Jiro Dreams of Sushi
Jiro Ono and Yoshikazu Ono star in a documentary directed by David Gelb.
This could play in a documentary triple bill following two other great filmed portraits from last year, Buck and Bill Cunningham: New York. Like those films, Jiro Dreams of Sushi takes a well-rounded look at an obsessive we somehow want to revere; in this case, a Tokyo master sushi chef whose little train-station bar earned three Michelin Stars and costs a minimum $200 per visit. (Nobody seems to mind the price.)
But also like those films, we watch torn between envy for Jiro’s artisan perfection — the film’s chief joy comes from watching him cut and form the most basic raw fish and rice dishes — and pity for the people that surround the master.
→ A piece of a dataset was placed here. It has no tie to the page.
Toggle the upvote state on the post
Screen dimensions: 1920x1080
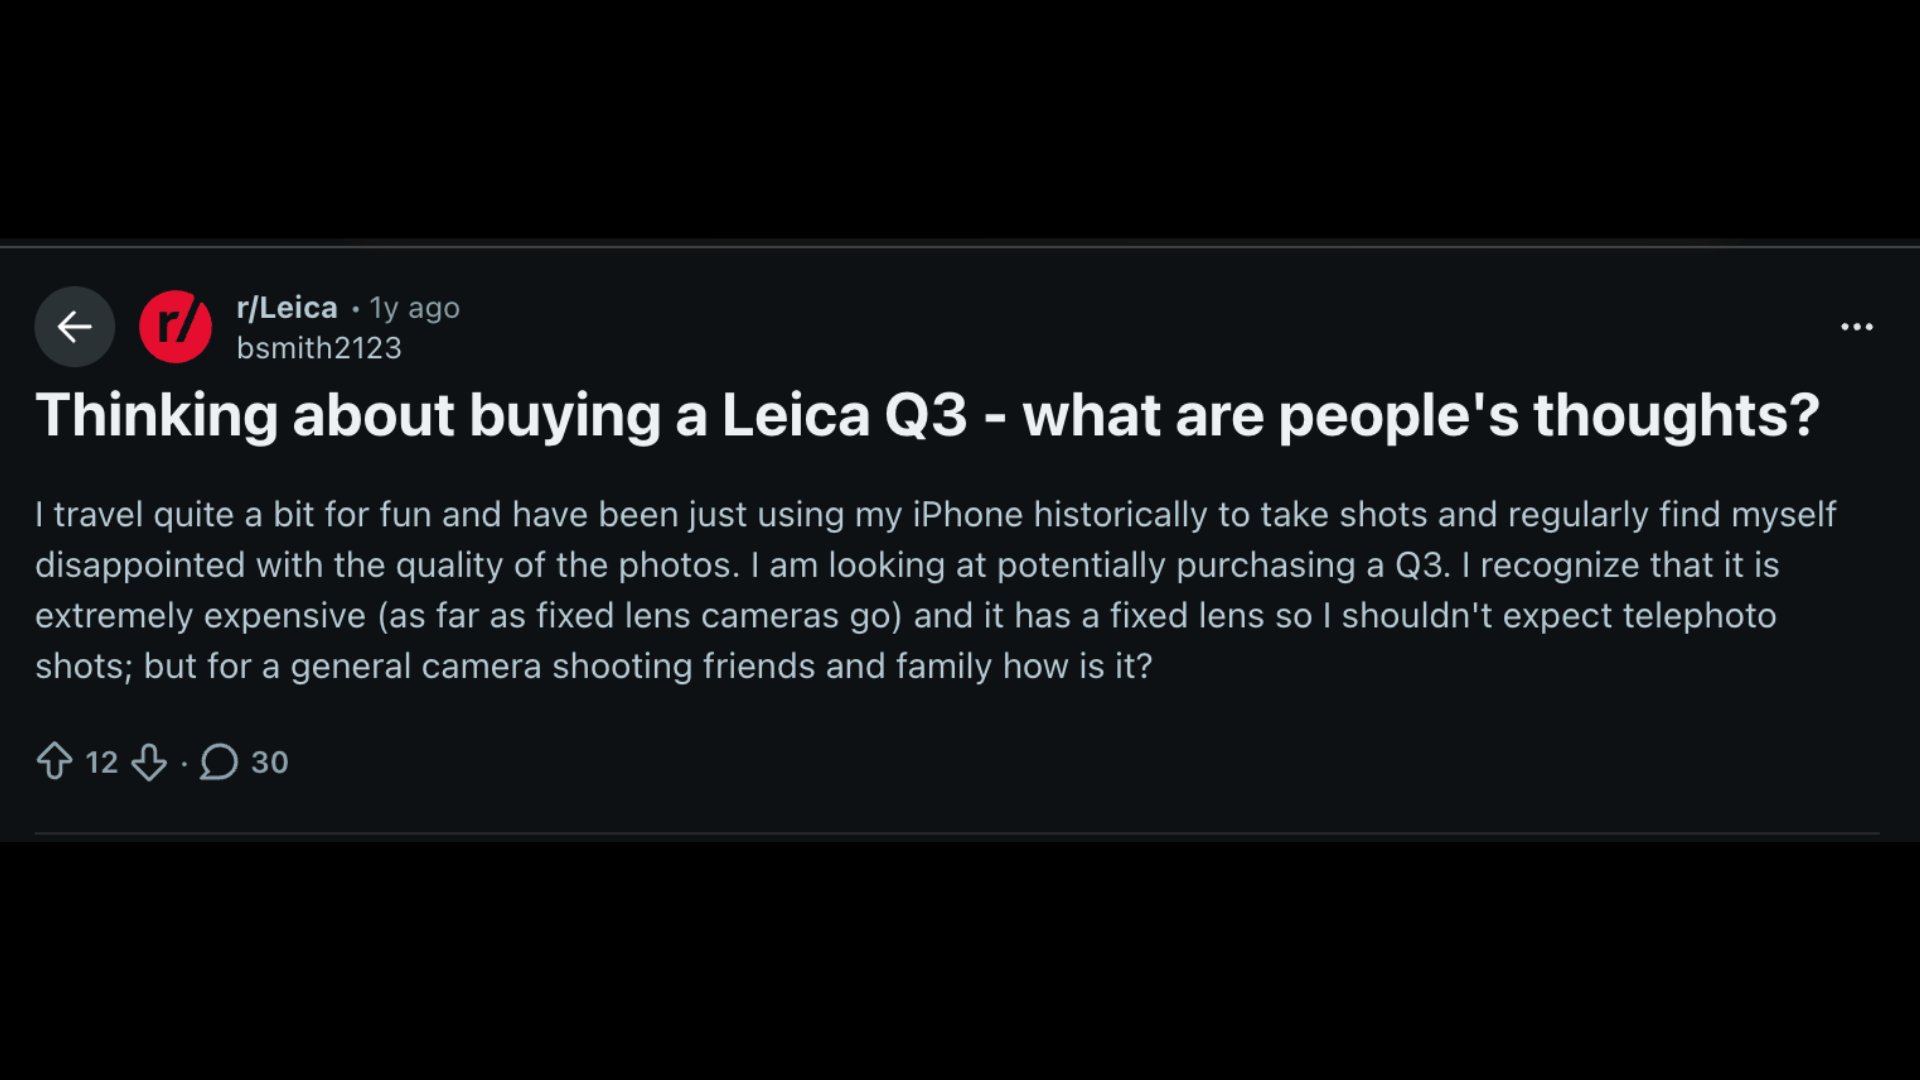coord(57,761)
It gets a little claustrophobic inside this wonderfully-detailed kitchen, so much so that a flight out of the restaurant and into Tokyo’s famed fish market feels like wondrous vacation. Still, Jiro is none the less mesmerizing. His pickiness about such seemingly minor matters as seating implies the deepest levels of artistic behavior, and genius and the devil are in the details. His sons, whose inevitable legacy the film also examines with pained beauty, seem cursed and blessed.
Don’t watch this film if you are low on funds and will happen to walk by one of our town’s many fine raw fish emporiums, you might drop a bundle, but do see it if you ever wondered how to live and eat well in a fallen world.